Mariátegui hacía hincapié en la cercana
relación de cine y circo a través del movimiento, sin dejar de reconocer que
ambos tenían su propia técnica y esencia. Y apuntaba que si bien el cine había
terminado por matar al teatro burgués, no había podido eliminar al circo,
recuperando en Chaplin, “artista de cinema, espíritu de circo”,... todo lo que
de bohemio, de romántico, de nómada hay en el circo”.

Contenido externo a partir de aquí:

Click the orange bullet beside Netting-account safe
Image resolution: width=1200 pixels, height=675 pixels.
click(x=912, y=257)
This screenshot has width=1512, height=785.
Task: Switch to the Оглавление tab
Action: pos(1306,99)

Así pues, muchas razones se han esgrimido a
favor y en contra del reconocimiento del cine como arte. En medio de muchas
opiniones adversas, algunos fueron realmente visionarios y adelantaron la vena
artística e intelectual del cine y el placer de la mirada ante la imagen en
movimiento; otros, probablemente, vivieron el tiempo suficiente como para
lamentar sus apresuradas y radicales afirmaciones lapidarias acerca de un medio
de expresión que, en un relativo corto tiempo, llegaría a ser la manifestación
artística más importante del siglo XX.
Referencias:
Ø Gubern, Roman – Historia del Cine.
Barcelona, Baber, 1992
Ø Los escritores frente al cine.
Madrid, Fundamentos, 1981
Ø Bedoya, Ricardo - 100 años de cine
en el Perú: una historia crítica. Lima, Universidad de Lima, 1992.